1. Bako National Park, Sarawak, Malaysia

Bako National Park, Sarawak, Malaysia
Bako National Park introduces visitors to Sarawak’s lush rainforest, with its amazing wildlife. While initially, you have to take a boat ride to reach the park, once you are on dry land, you will almost instantly spot the locals. Here, long-tailed macaques, orangutans and proboscis monkeys swing in the trees, while the Bornean bearded pigs stroll through the forest.

16 nature trails are available to take hikers to the mangrove forests and beautiful coastline. For a short, relaxing stroll, head out on the 30-minute Tanjung Rhu trail which offers beautiful views of Telok Assam and the South China Sea. Meanwhile, a full-day hike on the Tanjung Rhu trail takes you to the Rhu peninsula with its many rock pools.

2. Taman Negara National Park, Pahang


Long boats in Taman Negara National Park
Longboats in Taman Negara
Taman Negara is Malaysia’s largest national park and stretches over three states: Pahang, Terengganu and Kelantan. This park is perfect for family adventures, like taking a longboat (pictured above) on the Tembeling River.

Alternatively, head to the Lata Berkoh waterfall and have fun cooling off in the crystal-clear water. Meanwhile, the boat rides take visitors to the village of the nomadic Batek tribe. Here, you can learn some basic skills, like making fire using reed skin and roots. Alternatively, try your hand at learning to hunt with a bamboo blowpipe.

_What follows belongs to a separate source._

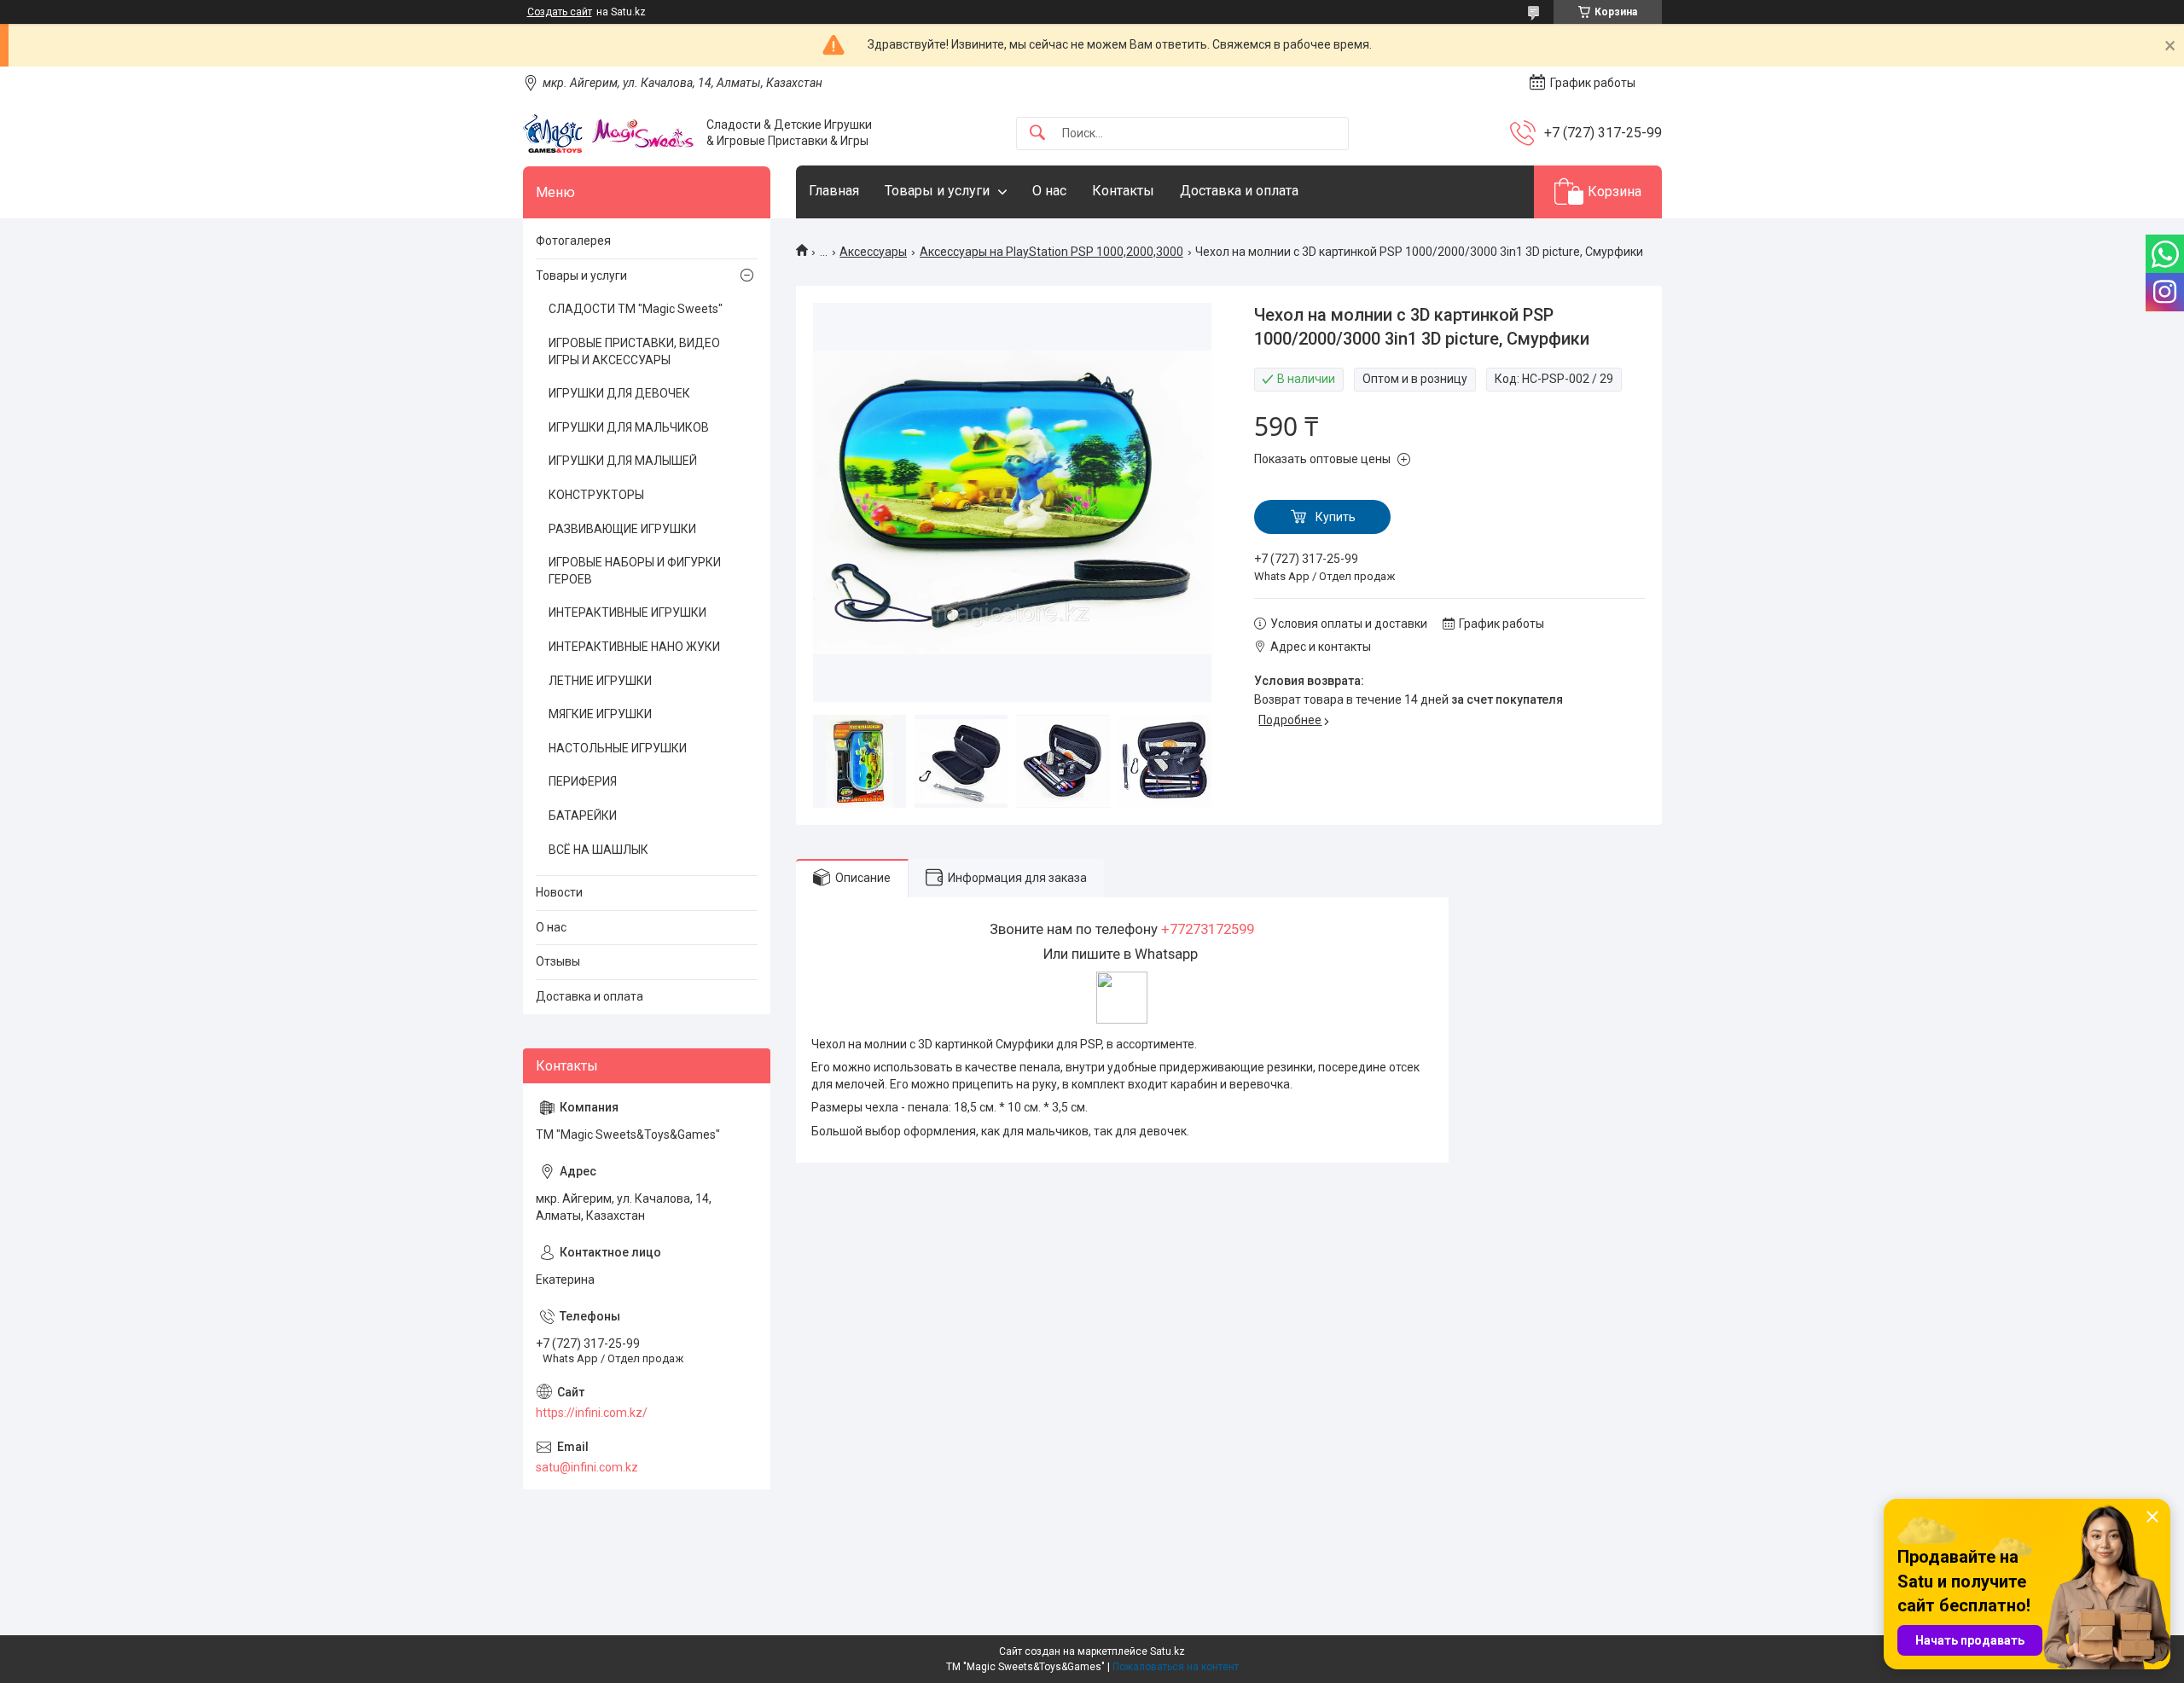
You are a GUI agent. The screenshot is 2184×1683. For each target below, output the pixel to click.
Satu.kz (1167, 1651)
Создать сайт (559, 12)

For the more adventurous folk, the Canopy Walk is one of the longest of its kind in the world. As long as you aren’t scared of heights, the walkway gives amazing tree-height views over the surrounding rainforest. Meanwhile, at night, you can enjoy a boat cruise or jungle walk with flashlights, trying to spot flying lemurs or the Malay civet cat.

3. Gunung Mulu National Park, Sarawak

Gunung Mulu National Park, Sarawak
Mulu Pinnacles
Sarawak’s second-highest mountain is the striking Gunung Mulu, which serves as a gateway to this fascinating national park. Gunung Mulu National Park is renowned for its million-year-old cave systems, striking limestone formations and underground rivers. Meanwhile, those with the necessary stamina can enjoy a hike, while exploring Deer and Lang Caves, known as one of the largest cave passages in the world.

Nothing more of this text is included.